Soal Latihan 1: Menurut teks tentang Iskandar Muda, berapa usia Iskandar Muda ketika menyaksikan kudeta yang dilancarkan Ali Riayat Syah dan adiknya?
Soal Latihan 2: Suntinglah bagian teks tentang Iskandar Muda yang dibuka dengan kata-kata yang memuat "Cucu kesayangan Ala" dan ditutup dengan "yang membentuk kepribadiannya.", lalu ganti "dua ekor kuda" dengan "dua ekor singa".
Soal Latihan 3: Teruskan teks tentang Iskandar Muda mulai setelah kalimat terakhirnya.

Teks Halaman:
+-------+

Sunday, January 11, 2009

Alexander Aceh

Oleh Yusra Habib Abdul Gani*

PENGAGUM Iskandar Zulkarnain, ... tokoh yang penuh obsesi; ... tokoh reformasi yang kontroversial; ... sang diktator yang kejam; ... kepala negara yang tahu diri; ... khalifah yang konsisten dengan penegakan hukum dan keadilan; ... negarawan ulung dan masyhur; ... Sultan yang membuat jera pedagang asing; ... tokoh yang nasionalisme Aceh-nya begitu kental; ... tokoh yang dipuja-puji, dikagumi dan idola orang Aceh itu, genap 372 tahun telah meninggalkan kita. Dialah Raja Sulaiman, dialah Raja Zainal atau Raja Silan; dialah Tun Pangkat Darma Wangsa, dialah Abangta Raja Munawar Shah, dialah Raja Mahkota Alam, dialah Pancagah, dialah Johan Alam, “dialah Seri Sultan Perkasa Alam yang dalam Hikayat Aceh disejajarkan dengan Nabi Sulaiman, seorang raja Iskandar juga...” [lihat: Hikayat Aceh]. Terakhir, dialah Iskandar Muda, yang selamanya terukir dalam lembaran sejarah yang sukar dilupakan. Suatu bangsa yang tidak tahu akan sejarahnya, tidak mempunyai masa depan.

Cucu kesayangan Ala ad-Din Riayat Shah Al-Kahar [Sultan Aceh priode: 1588-1604] yang lahir dari pasangang Putri Raja Indera Bangsa atau Paduka Syah Alam dan Mansyur Syah ini, sejak kecil dimanjakan. Kakeknya memberi mainan dua ekor gajah dan dua ekor kuda yang terbuat dari emas dan selalu didendangkan kisah Iskandar Zulkarnain dalam versi lain, seperti: //Djak lôn timang puték rambôt; //Beungoh seupôt lôn peumanoë;// Beuridjang rajeuk bintang kutôb;//Ék ta leugôt dumna nanggroë”. Tidak tahu kalau kemudian, hikayat tersebut menjadi acuan yang membentuk kepribadiannya.

Prilaku kakeknya, dicurigai kedua Pamannya, kalau-kalau jabatan Sultan satu saat akan jatuh ke tangan Iskandar Muda. Untuk mengelak supaya hal ini tidak terjadi, maka Ali Riayat Syah dan adiknya (keduanya: anak lelaki Ala ad-Din Riayat Syah) curi start dengan melancarkan kudeta, sekaligus menjebloskan Ayah dan Ibu kandungnya dalam penjara sampai mati. Syukur, sebelum terjadi kudeta, Ala ad-Din Riayat Shah Al-Kahar sempat menanda tangani MoU tentang: Penggunaan Lintas Dagang Selat Malaka dengan Inggeris tahun 1603. Ali Riayat Syah pemangku Sultan Aceh [priode: 1604-1607], sementara adiknya pemangku Gubernur Pidië. Iskandar Muda, yang waktu itu berusia 21 tahun, menyaksikan terjadinya peristiwa ini. Iskandar Muda melancarkan protes yang ektrim dengan mengajak Pakciknya (Gubernur Pidië) untuk melancarkan kudeta pula terhadap Ali Riayat Syah. Sialnya usaha ini gagal dan giliran Iskandar Muda dijebloskan dalam penjara.

+-------+

Data yang Diberikan:
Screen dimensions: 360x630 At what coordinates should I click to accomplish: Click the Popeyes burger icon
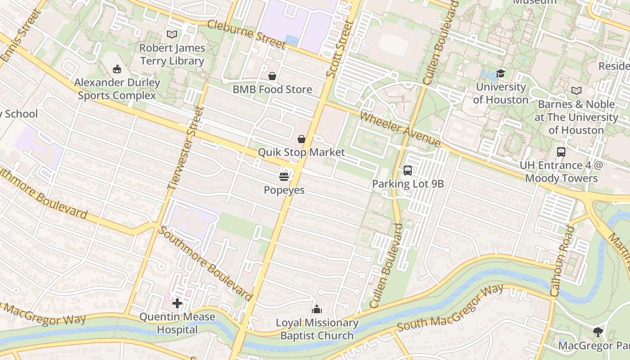tap(284, 177)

+-------+

Jawaban Tertulis 1: Iskandar Muda berusia 21 tahun.

Jawaban Tertulis 2:
Cucu kesayangan Ala ad-Din Riayat Shah Al-Kahar [Sultan Aceh priode: 1588-1604] yang lahir dari pasangang Putri Raja Indera Bangsa atau Paduka Syah Alam dan Mansyur Syah ini, sejak kecil dimanjakan. Kakeknya memberi mainan dua ekor gajah dan dua ekor singa yang terbuat dari emas dan selalu didendangkan kisah Iskandar Zulkarnain dalam versi lain, seperti: //Djak lôn timang puték rambôt; //Beungoh seupôt lôn peumanoë;// Beuridjang rajeuk bintang kutôb;//Ék ta leugôt dumna nanggroë”. Tidak tahu kalau kemudian, hikayat tersebut menjadi acuan yang membentuk kepribadiannya.

Jawaban Tertulis 3:
Bersamaan dengan itu, Portugis menyerang Aceh lewat pelabuhan Lamno Daya. Ali Riayat Syah terpaksa melepaskan Iskandar Muda dengan alasan untuk memimpin perang melawan Portugis. Aceh menang. Di saat inilah, tiba-tiba, Ali Riayat Syah meninggal. Untuk mengisi jabatan Sultan yang vacum, Iskandar Muda menempuh jalan pintas dengan cara menghabisi Pakciknya (Gubernur Pidië). Iskandar Muda menduduki singgasana Sultan Aceh [priode: 1607-1636] 

Karir Iskandar Muda diawali dengan menertibkan stabilitas politik dalam negeri dengan menyingkirkan anték-anték Ali Riayat Syah dan menukarnya dengan wajah baru yang loyal. Ahli waris dari korban reformasi ini, dialihkan menjadi aparat pemerintah dalam Istana, supaya mudah dikontrol dan semua harta warisan dikuasai dan dikelola oleh negara. Para saudagar yang sebelumnya berpengaruh dalam menentukan kebijakan Sultan tidak bisa lagi berkutik. Setiap tiga hari sekali mereka wajib lapor kepada Sultan. Rakyat dikerahkan bertanam: padi, lada, pinang, cengkeh, bawang putih, beras dan barang komoditi lain, guna memenuhi kebutuhan pokok rakyat. Selain itu, hasil pertanian rakyat diekport ke Eropah, Canton (Hong Kong) dan ke negara-negara sahabat di dunia Arab. Infrastruktur politik ekonomi (MoU antara Aceh-Inggeris - tahun 103) dimanfaatkan sepenuhnya.

Ketika kesejahteraan dan kemakmuran rakyat sudah dirasakan mapan, barulah belanja negara yang berasal dari: cukai terhadap kapal-kapal dagang atau pengguna yang melintasi Selat Malaka dan pajak dalam negeri, digunakan untuk membangun projek politik mega, yakni: menakluki satu-persatu sultan-sultan di kawasan Dunia Melayu dan meminta supaya menyetor pajak nanggroë, dengan catatan: tanggungjawab masalah pertahanan keamanan regional berada di atas pundak ke-Sultanan Aceh. Untuk itu, Iskandar Muda mendatangkan dan membayar mahal team penasehat yang brilian dan profesional dari Turki dalam bidang: ekonomi, hukum, politik, strategi militer, pembuatan perlengkapan perang: kapal Laut, meriam dan senjata taktis; fuqaha, anggota Parlemen, pakar pertanian, tenaga pengkaji dan peneliti pengembangan Ilmu pengetahuan umum, sastera dan pendidikan Islam. [baca: Prof. Hamka: “Dari Perbendaharaan Lama”].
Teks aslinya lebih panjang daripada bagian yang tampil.